> Material shown:
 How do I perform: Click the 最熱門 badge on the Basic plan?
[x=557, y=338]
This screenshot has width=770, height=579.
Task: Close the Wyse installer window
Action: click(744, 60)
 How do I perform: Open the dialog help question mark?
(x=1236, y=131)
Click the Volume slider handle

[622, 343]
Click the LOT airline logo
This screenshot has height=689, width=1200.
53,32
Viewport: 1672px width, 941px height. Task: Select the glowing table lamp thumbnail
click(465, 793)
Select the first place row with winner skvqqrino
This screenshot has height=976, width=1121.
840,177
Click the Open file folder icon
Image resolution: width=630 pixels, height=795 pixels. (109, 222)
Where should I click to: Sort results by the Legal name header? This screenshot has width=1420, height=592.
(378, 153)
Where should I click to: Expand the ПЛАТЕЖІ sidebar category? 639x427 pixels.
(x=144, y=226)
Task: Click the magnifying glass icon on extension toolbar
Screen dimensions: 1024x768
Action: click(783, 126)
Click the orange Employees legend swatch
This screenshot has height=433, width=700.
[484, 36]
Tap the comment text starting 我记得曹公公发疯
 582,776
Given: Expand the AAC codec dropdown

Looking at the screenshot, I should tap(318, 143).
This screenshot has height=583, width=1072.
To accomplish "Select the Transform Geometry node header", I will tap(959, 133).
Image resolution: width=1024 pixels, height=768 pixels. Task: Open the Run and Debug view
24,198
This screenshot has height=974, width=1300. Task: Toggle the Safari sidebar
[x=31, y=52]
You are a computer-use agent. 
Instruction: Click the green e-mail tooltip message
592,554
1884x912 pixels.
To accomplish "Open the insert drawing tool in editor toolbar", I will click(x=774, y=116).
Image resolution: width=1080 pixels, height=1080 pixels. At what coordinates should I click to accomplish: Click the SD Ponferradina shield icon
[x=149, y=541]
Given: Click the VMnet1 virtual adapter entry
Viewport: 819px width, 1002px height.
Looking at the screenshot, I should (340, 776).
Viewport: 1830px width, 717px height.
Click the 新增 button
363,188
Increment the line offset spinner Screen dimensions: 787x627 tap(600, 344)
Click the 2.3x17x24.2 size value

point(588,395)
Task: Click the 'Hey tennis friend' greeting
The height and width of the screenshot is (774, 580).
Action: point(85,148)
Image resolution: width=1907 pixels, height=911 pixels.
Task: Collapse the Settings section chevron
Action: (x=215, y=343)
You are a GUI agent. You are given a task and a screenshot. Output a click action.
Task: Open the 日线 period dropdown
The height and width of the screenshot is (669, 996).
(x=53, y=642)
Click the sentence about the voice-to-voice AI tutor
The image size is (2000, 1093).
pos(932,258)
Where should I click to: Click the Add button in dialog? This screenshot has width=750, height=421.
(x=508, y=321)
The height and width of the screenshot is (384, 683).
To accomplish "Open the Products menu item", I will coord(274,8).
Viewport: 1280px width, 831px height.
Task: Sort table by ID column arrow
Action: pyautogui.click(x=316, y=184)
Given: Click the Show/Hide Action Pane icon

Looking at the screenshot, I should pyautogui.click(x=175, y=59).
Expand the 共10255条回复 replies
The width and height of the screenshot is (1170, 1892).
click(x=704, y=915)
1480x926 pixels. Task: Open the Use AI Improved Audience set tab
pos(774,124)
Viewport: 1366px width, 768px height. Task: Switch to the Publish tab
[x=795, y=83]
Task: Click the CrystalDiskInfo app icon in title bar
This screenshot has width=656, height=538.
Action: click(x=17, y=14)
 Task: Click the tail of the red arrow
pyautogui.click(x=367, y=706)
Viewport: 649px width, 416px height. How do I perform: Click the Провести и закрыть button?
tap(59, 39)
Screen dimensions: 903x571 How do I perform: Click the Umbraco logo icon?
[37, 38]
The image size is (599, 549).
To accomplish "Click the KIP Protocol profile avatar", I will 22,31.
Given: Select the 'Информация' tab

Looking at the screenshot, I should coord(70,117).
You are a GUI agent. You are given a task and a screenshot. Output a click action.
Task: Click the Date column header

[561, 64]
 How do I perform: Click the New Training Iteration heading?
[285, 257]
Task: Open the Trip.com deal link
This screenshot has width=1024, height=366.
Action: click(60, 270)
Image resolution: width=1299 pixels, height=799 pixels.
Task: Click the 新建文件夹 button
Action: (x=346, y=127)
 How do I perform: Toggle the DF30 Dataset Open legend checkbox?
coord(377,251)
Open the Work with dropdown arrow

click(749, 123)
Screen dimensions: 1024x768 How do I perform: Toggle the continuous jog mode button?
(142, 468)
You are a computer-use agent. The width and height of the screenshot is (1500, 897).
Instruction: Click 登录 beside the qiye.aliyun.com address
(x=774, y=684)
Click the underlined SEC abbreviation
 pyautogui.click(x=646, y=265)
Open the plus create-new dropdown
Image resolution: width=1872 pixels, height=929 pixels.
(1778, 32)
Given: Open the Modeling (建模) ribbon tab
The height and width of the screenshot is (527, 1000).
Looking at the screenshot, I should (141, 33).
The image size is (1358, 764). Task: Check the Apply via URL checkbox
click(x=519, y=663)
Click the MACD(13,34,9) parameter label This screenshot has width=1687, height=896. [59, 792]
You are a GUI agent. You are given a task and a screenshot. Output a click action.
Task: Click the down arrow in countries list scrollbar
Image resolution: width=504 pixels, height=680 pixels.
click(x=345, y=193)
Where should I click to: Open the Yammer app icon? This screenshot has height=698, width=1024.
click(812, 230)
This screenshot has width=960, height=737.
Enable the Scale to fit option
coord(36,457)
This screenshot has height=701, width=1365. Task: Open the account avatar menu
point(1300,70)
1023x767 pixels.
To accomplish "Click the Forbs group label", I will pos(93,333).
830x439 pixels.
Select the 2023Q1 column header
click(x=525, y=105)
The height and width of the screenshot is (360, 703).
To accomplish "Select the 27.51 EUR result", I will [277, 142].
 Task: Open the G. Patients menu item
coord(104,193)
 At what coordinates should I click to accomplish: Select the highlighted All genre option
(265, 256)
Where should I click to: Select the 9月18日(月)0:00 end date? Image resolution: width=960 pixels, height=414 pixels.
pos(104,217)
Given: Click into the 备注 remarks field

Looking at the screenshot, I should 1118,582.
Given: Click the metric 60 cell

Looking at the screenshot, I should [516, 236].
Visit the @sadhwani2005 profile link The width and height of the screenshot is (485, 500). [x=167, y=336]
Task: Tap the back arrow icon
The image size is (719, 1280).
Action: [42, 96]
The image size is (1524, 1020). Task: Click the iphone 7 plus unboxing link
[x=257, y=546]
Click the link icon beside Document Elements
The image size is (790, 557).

> Work order:
All lines carrying the word "computer" must be copied from the data above.

> Result:
You are a computer-use agent. 
You are a computer-use agent. The width and height of the screenshot is (1500, 897).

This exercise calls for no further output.